While the scenarios can be fun, the courses cover a lot of serious content, too, including legal obligations, waivers and basic physiology.

But for Peachell, who is currently completing an international diploma in mountain medicine, teaching wilderness first-aid courses provides a great avenue for him to combine his passion for medicine and outdoor adventure.

"I love being outside and exploring new places and interesting environments, especially stuff outside that involves science -- avalanche terrain, technical rock climbing, glacier travel, scuba diving. Not just put on your skis and go, but you have to think about navigation, terrain and problem solving," he says.

"And I enjoy the challenge of having to improvise with whatever is at hand to make splints, or provide first aid when you're dealing with the challenges of the outdoor environment, like extreme temperatures. It's really rewarding teaching people how to deal with those challenging situations."

Plus, he admits, running the business provides him and Secord with a great means of pursuing just one more adventure together.

To learn more, visit wildernessmedicalconsultants.ca


Friday, March 5, 2010

Wilderness Medical Consultants in Northern Canada



In February 2010, Wilderness Medical Consultants travelled to Fort Providence, NWT, to teach Wilderness First Aid to outdoor education teachers and students. Many of us think of wilderness activities to include hiking, backcountry skiing and camping. To this group, their town of Fort Providence was the definition of Wilderness, “More than one hour from definitive medical care”. The town is located 3 hours south of Yellowknife and has a population of just over 700.

Popular activities in this community include ice fishing, snowmobiling, trapping, logging and hunting. It is common for individuals to travel long distances from town in the winter to engage in these activities so our focus for this group revolved around cold management and evacuation strategies.

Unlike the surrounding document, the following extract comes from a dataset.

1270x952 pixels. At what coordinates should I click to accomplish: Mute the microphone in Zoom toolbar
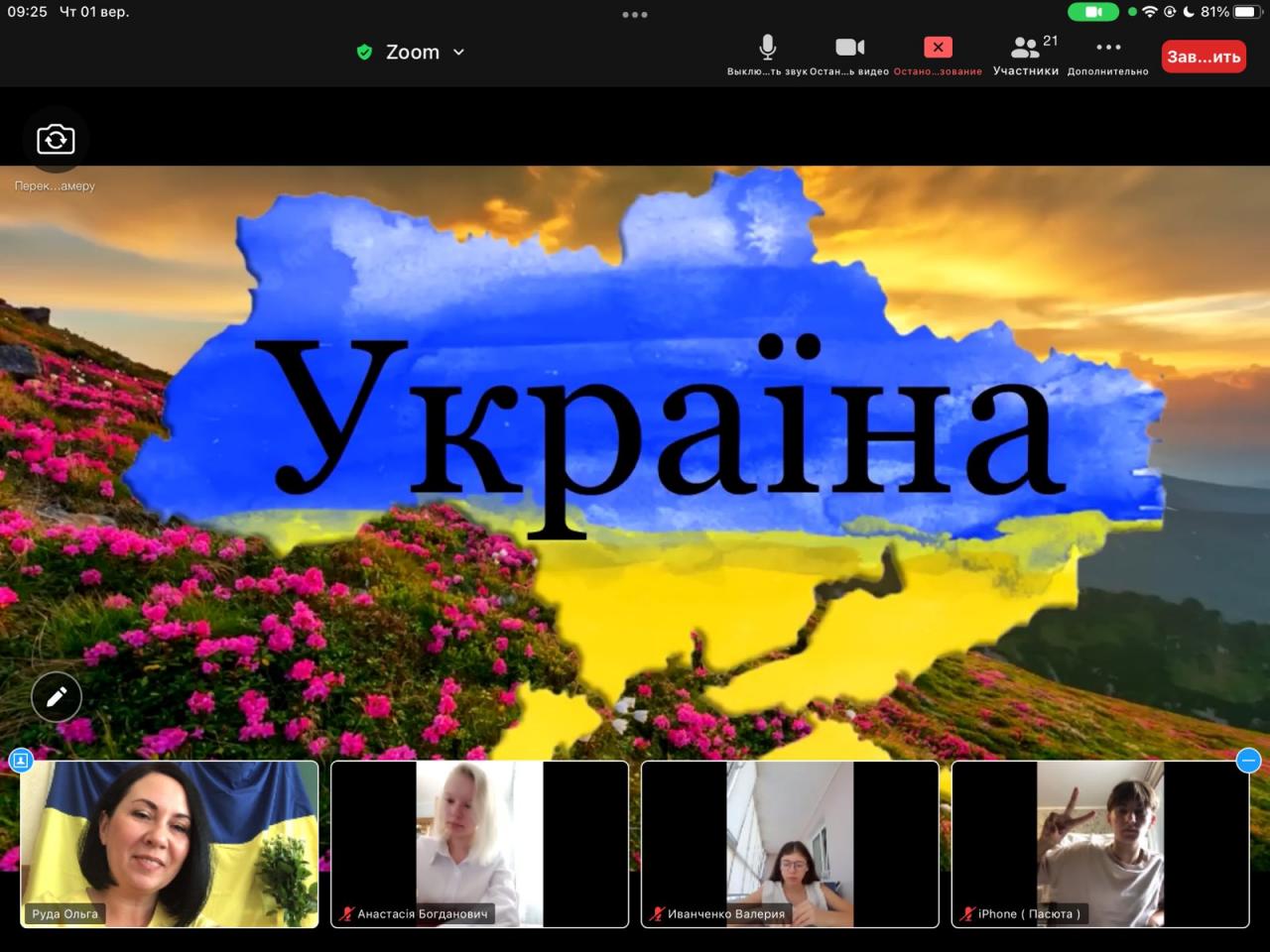coord(767,49)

Medical tape doesn’t have the same adhesive properties in -30C as it does at room temperature and managing wounds outside with thick outer clothing proved to be a challenge. The group perfected the skill of working efficiently to ensure that wounds were given the proper first aid and their patient did not experience hypothermia.

Student Comments From the Course

“Thank you so much John and Shelley. No kidding, this is the best course I’ve ever taken. This course was educational, fun, exciting and memorable. I feel so much more confident as a leader in a first aid situation.” Teacher from Fort Simpson

“Honestly, it was all done professionally, the best first aid course I have taken” Teacher from Fort Providence

TIPS for First Aid in Cold Weather Environments

1. For cuts on fingers try using sterile gauze and a finger condoms. Finger condoms are made from latex and roll over your finger to secure the gauze in place. Band-Aids may not stick in cold weather and tape can be too constrictive, leading to increased risk of frostbite.

2. Check for frost nip regularly. Pick a buddy and have them check you for any signs of frost nip on your face and ears. These areas often go unchecked and could lead to frostbite if unattended. If you have frost nip warm the area until the discolouration is gone. Often an ungloved hand can warm the area quickly but be careful not to leave your glove off for too long.

3. For mountaineers you may recall a time when your hand that was gripping your mountaineering axe got extremely cold. The metal from the head of the ice axe can quickly absorb large amounts of heat from your hands, even through the warmest gloves. To limit this heat loss, cut a 10cm square of closed cell foam and drape it over the top of your tool. Use athletic tape to secure the foam in place. If placed in position properly it should not interfere with the function of the axe.